> _DIRECTION_
Please show each line in the material below that contains the word "height". Case counts.

Start of INFORMATION SHOWN

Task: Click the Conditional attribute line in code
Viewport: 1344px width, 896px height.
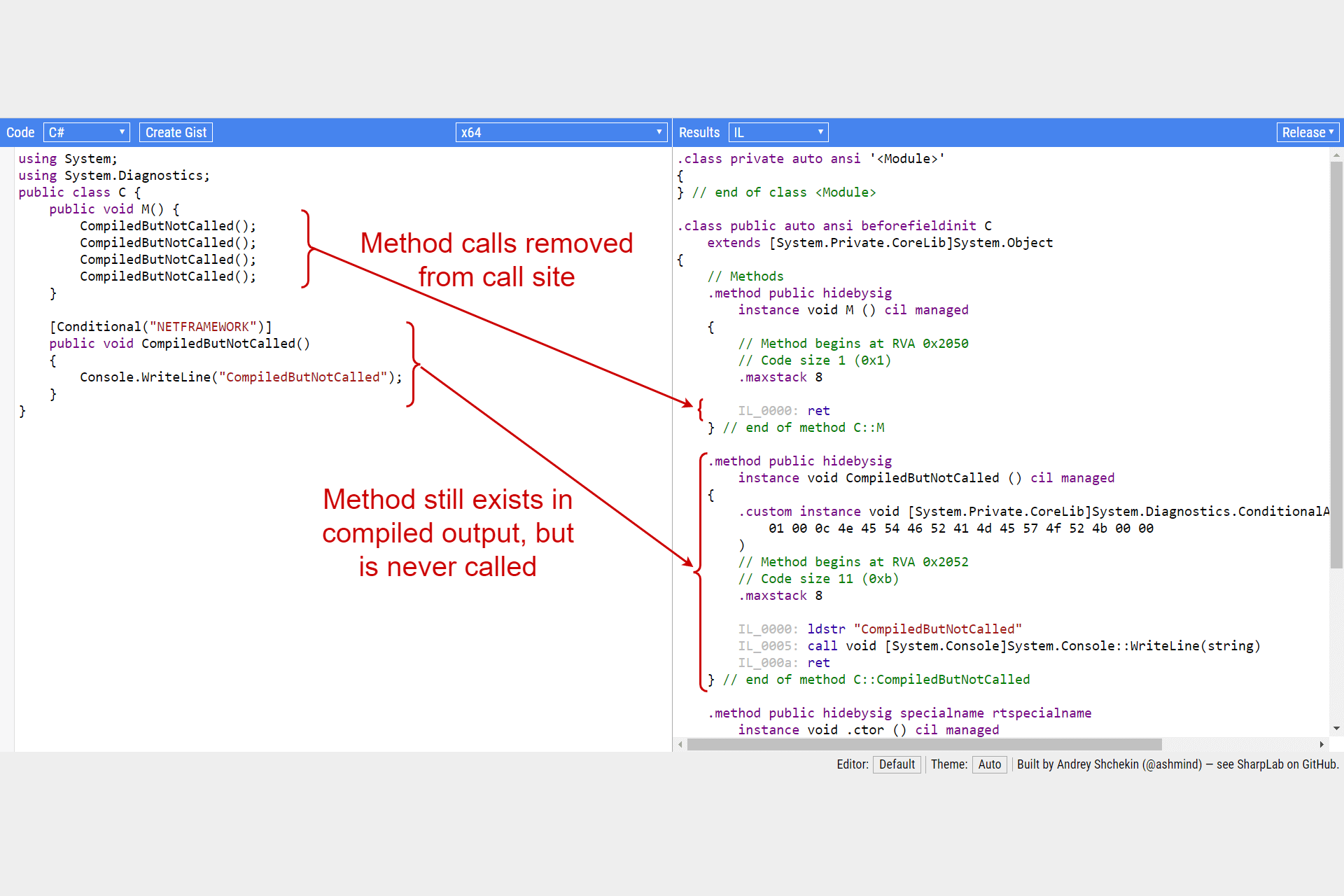Action: pyautogui.click(x=160, y=327)
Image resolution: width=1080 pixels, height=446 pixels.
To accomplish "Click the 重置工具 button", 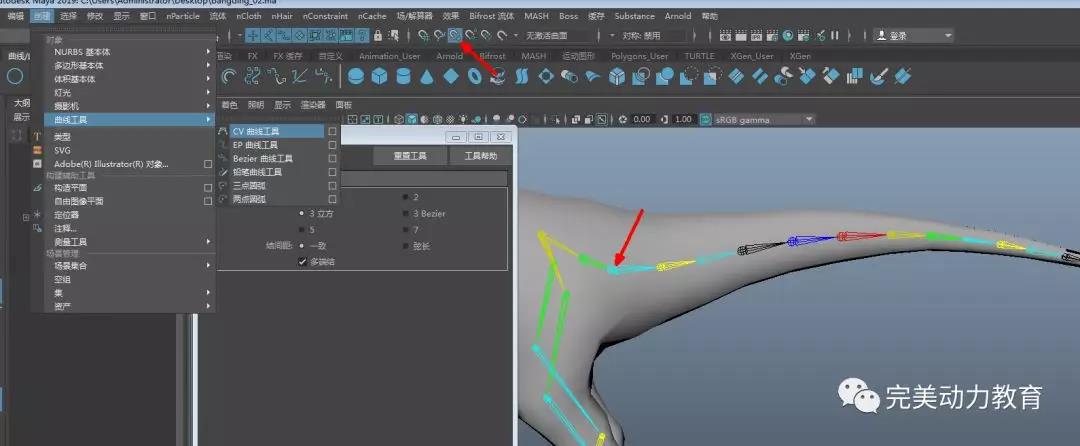I will click(409, 156).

End of INFORMATION SHOWN

> _TASK ANSWER_
Viewport: 1344px width, 896px height.
Image resolution: width=1080 pixels, height=446 pixels.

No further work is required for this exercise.